Either way, Kobe ain't ever flinching.

Monday, February 27, 2012

Delonte Ain't No Motha Fucka *sigh*


Dallas Morning Star
There's an elephant in the room _ the Internet rumor _ that the reporter has no intention of broaching because it was never remotely substantiated. It, too, became part of comedy routines.

"It's affected me," West says. "Everywhere I go, first question, 'Don't tell me you did that.' "

"That" would be the rumor that during the 2010 playoffs, West had a sexual encounter with Cleveland Cavaliers teammate LeBron James' mother, Gloria.

West says he wants to permanently squash the rumor not just for his sake, but mostly for James and his mother, who West says expressed nothing but kindness during his three seasons in Cleveland.

In fact, West says Gloria James reminded him of his single mother, Delphina Addison, who raised Delonte and his siblings to be "happy-poor, just enjoy life and the blessings that God has given us.

"If we want to continue to grow as a human race, what are we teaching our kids if we try to make humor and fun out of stuff like that?" West says of the rumor. "Number one, something like that never happened. I don't know where they got that from.

"For a strong black woman like that, for people to try to tear her down, that's terrible. That's terrible in so many ways."

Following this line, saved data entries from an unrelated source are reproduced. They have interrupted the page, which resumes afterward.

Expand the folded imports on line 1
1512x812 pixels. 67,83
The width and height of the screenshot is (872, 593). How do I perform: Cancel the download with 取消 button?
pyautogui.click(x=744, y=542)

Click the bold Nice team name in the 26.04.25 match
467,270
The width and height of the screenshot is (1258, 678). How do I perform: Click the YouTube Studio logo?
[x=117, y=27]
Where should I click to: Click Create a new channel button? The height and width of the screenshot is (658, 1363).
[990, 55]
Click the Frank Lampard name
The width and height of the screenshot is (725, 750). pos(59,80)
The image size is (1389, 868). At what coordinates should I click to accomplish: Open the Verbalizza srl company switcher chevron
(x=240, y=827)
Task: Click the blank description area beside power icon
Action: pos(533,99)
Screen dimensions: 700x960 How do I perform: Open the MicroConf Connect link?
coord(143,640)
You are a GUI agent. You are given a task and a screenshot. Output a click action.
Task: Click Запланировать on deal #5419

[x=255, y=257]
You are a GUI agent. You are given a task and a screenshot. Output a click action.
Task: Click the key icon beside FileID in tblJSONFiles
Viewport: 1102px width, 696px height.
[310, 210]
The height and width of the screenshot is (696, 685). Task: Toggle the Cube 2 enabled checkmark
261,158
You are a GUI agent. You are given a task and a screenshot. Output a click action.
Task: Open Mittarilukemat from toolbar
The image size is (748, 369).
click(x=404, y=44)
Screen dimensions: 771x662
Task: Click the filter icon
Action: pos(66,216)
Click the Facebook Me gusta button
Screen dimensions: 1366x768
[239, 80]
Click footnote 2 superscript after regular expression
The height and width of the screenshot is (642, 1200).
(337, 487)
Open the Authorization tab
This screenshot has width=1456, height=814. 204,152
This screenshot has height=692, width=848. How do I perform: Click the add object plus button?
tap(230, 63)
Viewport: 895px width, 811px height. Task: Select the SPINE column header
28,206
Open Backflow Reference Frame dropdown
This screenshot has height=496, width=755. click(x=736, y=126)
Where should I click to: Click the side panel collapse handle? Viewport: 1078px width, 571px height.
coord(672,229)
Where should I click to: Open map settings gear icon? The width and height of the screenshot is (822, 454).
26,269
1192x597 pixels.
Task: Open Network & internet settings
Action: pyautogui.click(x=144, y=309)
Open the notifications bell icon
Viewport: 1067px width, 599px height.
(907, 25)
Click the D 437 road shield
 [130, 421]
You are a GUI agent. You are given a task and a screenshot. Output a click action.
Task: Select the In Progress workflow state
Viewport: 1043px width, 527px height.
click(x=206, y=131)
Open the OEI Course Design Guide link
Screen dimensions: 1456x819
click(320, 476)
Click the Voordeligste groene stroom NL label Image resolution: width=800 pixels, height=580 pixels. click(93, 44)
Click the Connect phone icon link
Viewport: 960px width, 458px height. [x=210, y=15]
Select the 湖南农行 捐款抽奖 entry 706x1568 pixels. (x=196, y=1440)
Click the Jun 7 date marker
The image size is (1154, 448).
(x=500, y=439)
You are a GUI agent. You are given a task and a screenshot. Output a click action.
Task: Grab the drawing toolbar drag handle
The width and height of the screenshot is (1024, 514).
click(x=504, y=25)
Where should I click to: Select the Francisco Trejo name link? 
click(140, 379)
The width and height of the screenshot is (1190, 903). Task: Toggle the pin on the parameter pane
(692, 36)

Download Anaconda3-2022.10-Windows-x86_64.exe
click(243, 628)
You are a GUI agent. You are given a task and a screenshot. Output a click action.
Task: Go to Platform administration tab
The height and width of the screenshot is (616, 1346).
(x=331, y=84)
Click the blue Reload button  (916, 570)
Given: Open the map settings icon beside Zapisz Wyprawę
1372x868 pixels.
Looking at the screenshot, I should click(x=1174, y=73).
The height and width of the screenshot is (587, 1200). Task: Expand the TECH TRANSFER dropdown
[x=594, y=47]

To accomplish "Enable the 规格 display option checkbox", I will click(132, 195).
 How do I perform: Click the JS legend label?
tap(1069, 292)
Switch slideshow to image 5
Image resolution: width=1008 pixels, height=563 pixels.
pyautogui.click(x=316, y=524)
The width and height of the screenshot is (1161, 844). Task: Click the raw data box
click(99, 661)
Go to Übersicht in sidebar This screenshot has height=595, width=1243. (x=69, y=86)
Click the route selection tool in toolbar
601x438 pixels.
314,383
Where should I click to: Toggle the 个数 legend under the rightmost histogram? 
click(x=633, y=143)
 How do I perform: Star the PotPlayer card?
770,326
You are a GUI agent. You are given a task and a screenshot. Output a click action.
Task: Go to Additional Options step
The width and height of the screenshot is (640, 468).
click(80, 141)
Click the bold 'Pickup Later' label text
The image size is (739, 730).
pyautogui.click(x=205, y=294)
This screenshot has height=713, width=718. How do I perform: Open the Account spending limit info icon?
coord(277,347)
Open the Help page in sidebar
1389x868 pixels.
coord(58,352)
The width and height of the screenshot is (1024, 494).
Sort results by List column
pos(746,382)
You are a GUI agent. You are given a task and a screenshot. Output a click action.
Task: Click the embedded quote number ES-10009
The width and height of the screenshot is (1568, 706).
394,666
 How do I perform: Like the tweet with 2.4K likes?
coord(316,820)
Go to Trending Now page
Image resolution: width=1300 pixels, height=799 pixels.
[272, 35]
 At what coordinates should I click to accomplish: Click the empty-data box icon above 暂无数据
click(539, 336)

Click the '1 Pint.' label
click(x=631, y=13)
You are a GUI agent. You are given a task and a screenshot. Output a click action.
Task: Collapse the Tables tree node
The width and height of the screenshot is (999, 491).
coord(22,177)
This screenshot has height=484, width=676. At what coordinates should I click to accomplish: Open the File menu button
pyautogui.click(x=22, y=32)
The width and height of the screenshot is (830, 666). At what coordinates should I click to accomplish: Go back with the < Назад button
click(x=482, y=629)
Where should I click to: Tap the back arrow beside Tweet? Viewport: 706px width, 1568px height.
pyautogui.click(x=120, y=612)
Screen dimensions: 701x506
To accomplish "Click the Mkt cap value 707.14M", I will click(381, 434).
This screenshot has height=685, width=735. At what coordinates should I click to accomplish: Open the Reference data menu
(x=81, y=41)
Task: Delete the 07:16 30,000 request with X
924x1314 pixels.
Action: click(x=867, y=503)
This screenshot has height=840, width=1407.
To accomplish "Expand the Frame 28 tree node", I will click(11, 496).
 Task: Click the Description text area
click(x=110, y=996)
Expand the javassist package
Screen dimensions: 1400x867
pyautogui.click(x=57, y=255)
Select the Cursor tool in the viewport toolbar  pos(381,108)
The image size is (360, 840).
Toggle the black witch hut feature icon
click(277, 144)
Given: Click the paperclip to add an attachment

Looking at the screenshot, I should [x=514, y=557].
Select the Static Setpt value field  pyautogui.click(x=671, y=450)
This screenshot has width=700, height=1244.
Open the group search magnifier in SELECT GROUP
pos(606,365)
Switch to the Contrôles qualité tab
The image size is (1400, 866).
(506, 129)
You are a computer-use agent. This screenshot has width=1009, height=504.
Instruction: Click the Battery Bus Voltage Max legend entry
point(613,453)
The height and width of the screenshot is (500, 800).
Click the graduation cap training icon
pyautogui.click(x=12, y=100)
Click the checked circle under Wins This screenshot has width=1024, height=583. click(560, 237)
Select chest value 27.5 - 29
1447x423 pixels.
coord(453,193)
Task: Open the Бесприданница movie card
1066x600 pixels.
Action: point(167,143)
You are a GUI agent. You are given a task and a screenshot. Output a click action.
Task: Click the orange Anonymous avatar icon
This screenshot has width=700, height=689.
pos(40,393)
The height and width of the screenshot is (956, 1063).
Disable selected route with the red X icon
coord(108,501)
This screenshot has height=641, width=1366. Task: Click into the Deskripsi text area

My life is a lie. I'm at a loss. Delonte West just went from first to worst in my book. After watching that last home playoff game in May 2010 where 6 Celtics were in double figures and the Cavs lost by 32. The one where they didn't wash LeBron's jersey after the game cause he didn't break a sweat. That game. When everyone said LeBron just quit on his team/fans/city/family. I remember thinking "I'm glad Delonte is plowing your Mom." Just pound town then family discounted freestylin' Kentucky Fried Chicken all day every day (not racist. real life). Delonte style. 


Then, and people forget about this, LeBron comes out in game 6 and has a Super Sized Triple Double (27, 19, 10) basically leaving it all on the court as he played virtually every second of the game. And I remember thinking "Delonte, get the fuck off my team, you mommy-banging-son-of-a-bitch. Bron Bron bleeds wine&gold."


And since "The Decision" I've been priding myself on the fact that Charlee Redz  was just Glory Holing Glory James on the reg. Picturing Momma Bron with a cooler full of capri suns in the locker room of every game just waiting to suck off the bi-polar bear that is Delonte West. Obviously, James couldn't overcome the anguish of it all. Never gonna win a ring. Never again to be an MVP. Seeing Delonte inside your moms ain't something you can undo. It was golden.


Now what? What the hell am I supposed to do Delonte? I'm like Wally Szcerbiak, It's too much of an adjustment for me. You were my go to fucker, Delonte. Just fuck anything in front of you. If it's a sock, it's a sock. Now you're just a fucker.